DIRECTIVE 1:
Please output these records word for word, starting at the first line of the records and ending at the line that contains "Looking at the screenshot, I should coord(17,108).".

DOCUMENT SEGMENT:
Bandwidth Requirements #

Each response averages 10 KB. The over keyword accumulates the peak read rate over one second, then multiplies by response size to get bandwidth.

peak_bandwidth = (peak_read_rate over 1 second) * 10 KB

gigabit_capacity = throughput(gigabit)
ten_gig_capacity = throughput(ten_gig)

Results

peak_bandwidth = (peak_read_rate over 1 second) * 10 KB	→	136 MB
gigabit_capacity = throughput(gigabit)	→	125 MB/s
ten_gig_capacity = throughput(ten_gig)	→	1.22 GB/s

Peak bandwidth is ~136 MB/s. A single gigabit link handles 125 MB/s – not enough. A 10-gigabit link at ~1.22 GB/s gives plenty of headroom.

CalcMark features: over for rate accumulation; throughput() for standard network link capacities.

CDN and Caching #

With a 95% cache hit target, only 5% of reads hit the origin. The transfer ... across syntax estimates time to push a media file from origin to CDN edge.

cache_hit_target = 95%
origin_read_rate = read_rate * (1 - cache_hit_target)

media_transfer = transfer 500 KB across continental ten_gig

Results

cache_hit_target = 95%	→	95%
origin_read_rate = read_rate * (1 - cache_hit_target)	→	231.481481/s
media_transfer = transfer 500 KB across continental ten_gig	→	0.0504 second

Origin sees ~231 req/s instead of ~4,630 req/s – a 20x reduction. Transfer time is ~50 ms to push a 500 KB image across a continental distance over a 10-gig link.

CalcMark features: Percentage syntax (95%); transfer ... across natural language syntax with data size, distance, and link speed.

Availability and Error Budget #

The downtime() function converts an availability target into concrete allowed downtime. But raw downtime means nothing until you spend it against real operational costs.

monthly_downtime = downtime(99.9%, month)
yearly_downtime = downtime(99.9%, year)

Results

monthly_downtime = downtime(99.9%, month)	→	43.2 minute
yearly_downtime = downtime(99.9%, year)	→	8.76 hour

Three nines gives you 43.2 minutes/month or 8.76 hours/year. Now subtract deploy costs – assume each rolling deploy takes 5 minutes (draining, health checks, restart):

deploy_time = 5 minutes
deploys_per_month = 8
total_deploy_downtime = deploy_time * deploys_per_month
remaining_error_budget = monthly_downtime - total_deploy_downtime

Results

deploy_time = 5 minutes	→	5 minute
deploys_per_month = 8	→	8
total_deploy_downtime = deploy_time * deploys_per_month	→	40 minute
remaining_error_budget = monthly_downtime - total_deploy_downtime	→	3.2 minute

Eight deploys consume 40 of your 43.2 minutes, leaving only 3.2 minutes for actual incidents. That is a razor-thin margin.

Excerpt from a data file
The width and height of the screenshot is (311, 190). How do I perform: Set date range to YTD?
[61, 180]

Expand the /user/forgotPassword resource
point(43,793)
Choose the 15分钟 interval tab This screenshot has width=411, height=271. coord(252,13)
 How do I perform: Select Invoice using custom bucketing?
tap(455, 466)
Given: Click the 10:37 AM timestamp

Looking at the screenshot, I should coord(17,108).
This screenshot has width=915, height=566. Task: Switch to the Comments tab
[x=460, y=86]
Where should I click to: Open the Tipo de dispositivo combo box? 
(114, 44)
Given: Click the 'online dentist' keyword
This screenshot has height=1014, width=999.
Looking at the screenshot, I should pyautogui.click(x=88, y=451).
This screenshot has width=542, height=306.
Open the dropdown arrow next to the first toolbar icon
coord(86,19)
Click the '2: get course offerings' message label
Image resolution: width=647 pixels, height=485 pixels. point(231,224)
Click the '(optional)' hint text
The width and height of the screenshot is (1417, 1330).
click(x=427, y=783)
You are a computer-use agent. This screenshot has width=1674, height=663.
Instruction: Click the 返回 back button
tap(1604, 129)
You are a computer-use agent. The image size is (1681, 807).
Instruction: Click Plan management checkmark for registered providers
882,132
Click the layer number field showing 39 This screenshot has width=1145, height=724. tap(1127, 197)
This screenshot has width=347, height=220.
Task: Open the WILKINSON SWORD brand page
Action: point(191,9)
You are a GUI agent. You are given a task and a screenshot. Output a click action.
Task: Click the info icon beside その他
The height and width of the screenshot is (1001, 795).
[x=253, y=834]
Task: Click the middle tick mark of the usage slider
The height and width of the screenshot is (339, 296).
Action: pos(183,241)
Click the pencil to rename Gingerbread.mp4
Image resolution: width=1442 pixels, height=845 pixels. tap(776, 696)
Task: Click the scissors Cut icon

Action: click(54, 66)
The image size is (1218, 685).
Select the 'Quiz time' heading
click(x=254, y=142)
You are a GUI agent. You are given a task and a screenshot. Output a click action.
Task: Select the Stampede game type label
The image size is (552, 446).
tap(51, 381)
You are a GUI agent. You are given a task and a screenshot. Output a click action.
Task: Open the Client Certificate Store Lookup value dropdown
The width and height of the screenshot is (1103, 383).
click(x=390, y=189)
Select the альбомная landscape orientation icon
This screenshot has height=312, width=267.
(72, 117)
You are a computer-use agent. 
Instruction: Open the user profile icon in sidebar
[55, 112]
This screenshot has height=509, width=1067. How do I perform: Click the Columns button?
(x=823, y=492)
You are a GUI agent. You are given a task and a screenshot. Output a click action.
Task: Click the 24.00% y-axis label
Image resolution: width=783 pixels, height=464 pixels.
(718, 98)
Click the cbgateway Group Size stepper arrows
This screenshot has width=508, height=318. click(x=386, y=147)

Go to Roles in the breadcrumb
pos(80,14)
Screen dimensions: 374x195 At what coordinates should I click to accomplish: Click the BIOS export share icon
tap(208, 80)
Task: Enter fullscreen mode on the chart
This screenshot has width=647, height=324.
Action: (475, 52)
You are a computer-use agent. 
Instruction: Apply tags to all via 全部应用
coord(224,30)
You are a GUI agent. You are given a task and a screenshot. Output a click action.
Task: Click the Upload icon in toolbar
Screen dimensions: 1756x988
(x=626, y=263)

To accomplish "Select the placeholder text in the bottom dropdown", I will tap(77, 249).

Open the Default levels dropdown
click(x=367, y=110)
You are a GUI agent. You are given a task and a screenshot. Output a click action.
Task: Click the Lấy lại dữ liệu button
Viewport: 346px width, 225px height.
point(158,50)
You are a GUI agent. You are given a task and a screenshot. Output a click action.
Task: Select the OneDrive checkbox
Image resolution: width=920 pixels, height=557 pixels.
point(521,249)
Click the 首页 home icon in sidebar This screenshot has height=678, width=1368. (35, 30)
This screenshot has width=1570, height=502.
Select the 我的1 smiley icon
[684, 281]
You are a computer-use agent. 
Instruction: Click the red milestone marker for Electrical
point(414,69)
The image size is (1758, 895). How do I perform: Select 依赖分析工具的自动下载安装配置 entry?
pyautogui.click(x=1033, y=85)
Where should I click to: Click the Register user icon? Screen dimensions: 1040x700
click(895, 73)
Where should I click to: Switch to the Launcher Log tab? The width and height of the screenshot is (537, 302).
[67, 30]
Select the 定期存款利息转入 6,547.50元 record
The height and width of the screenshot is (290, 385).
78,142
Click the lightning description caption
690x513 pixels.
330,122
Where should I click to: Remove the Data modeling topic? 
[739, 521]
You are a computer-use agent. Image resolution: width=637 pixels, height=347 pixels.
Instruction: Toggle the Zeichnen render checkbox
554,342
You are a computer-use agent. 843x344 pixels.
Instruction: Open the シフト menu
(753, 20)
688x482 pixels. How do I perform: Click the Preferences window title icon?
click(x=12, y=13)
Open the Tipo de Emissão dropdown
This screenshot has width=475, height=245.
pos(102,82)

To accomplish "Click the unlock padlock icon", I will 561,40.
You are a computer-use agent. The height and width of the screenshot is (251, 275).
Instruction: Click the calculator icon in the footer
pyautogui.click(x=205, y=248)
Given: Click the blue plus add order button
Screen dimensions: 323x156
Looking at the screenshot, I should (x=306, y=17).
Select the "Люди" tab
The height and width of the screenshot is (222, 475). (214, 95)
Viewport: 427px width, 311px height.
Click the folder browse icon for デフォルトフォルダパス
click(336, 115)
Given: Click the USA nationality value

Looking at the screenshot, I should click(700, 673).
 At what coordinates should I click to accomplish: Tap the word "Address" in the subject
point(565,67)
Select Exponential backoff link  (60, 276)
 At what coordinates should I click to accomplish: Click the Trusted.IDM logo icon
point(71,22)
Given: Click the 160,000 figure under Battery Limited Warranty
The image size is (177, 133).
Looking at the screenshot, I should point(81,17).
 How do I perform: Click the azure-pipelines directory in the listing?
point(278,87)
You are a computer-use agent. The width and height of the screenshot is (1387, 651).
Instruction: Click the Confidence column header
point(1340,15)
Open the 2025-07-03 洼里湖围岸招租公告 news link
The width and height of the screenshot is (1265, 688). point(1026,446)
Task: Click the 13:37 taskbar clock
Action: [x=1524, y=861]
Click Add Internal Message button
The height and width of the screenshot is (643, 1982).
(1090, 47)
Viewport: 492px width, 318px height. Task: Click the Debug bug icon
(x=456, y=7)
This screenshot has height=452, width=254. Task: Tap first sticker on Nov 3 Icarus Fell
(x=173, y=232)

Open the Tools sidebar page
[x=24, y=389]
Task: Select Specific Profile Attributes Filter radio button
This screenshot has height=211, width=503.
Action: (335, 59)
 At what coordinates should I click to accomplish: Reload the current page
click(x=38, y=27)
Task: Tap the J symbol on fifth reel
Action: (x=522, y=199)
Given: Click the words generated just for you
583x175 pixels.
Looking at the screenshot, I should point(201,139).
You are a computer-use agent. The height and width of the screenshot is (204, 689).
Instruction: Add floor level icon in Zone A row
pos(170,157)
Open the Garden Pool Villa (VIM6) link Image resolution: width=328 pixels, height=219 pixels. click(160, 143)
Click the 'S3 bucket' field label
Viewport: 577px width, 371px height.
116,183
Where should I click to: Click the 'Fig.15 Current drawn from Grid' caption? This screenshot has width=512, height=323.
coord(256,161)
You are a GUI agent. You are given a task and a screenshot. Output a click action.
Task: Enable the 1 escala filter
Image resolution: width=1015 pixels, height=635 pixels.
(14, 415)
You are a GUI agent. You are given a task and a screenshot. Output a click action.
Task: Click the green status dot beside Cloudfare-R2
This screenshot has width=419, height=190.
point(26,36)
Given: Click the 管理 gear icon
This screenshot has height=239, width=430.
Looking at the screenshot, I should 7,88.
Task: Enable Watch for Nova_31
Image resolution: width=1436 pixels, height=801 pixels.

DIRECTIVE 2:
Return an exact copy of the passage in the capacity-planning text starting at "CDN and Caching" and ending at "to CDN edge.".

FULL OUTPUT 1:
The width and height of the screenshot is (311, 190). How do I perform: Set date range to YTD?
[61, 180]

Expand the /user/forgotPassword resource
point(43,793)
Choose the 15分钟 interval tab This screenshot has width=411, height=271. coord(252,13)
 How do I perform: Select Invoice using custom bucketing?
tap(455, 466)
Given: Click the 10:37 AM timestamp

Looking at the screenshot, I should coord(17,108).

FULL OUTPUT 2:
CDN and Caching #

With a 95% cache hit target, only 5% of reads hit the origin. The transfer ... across syntax estimates time to push a media file from origin to CDN edge.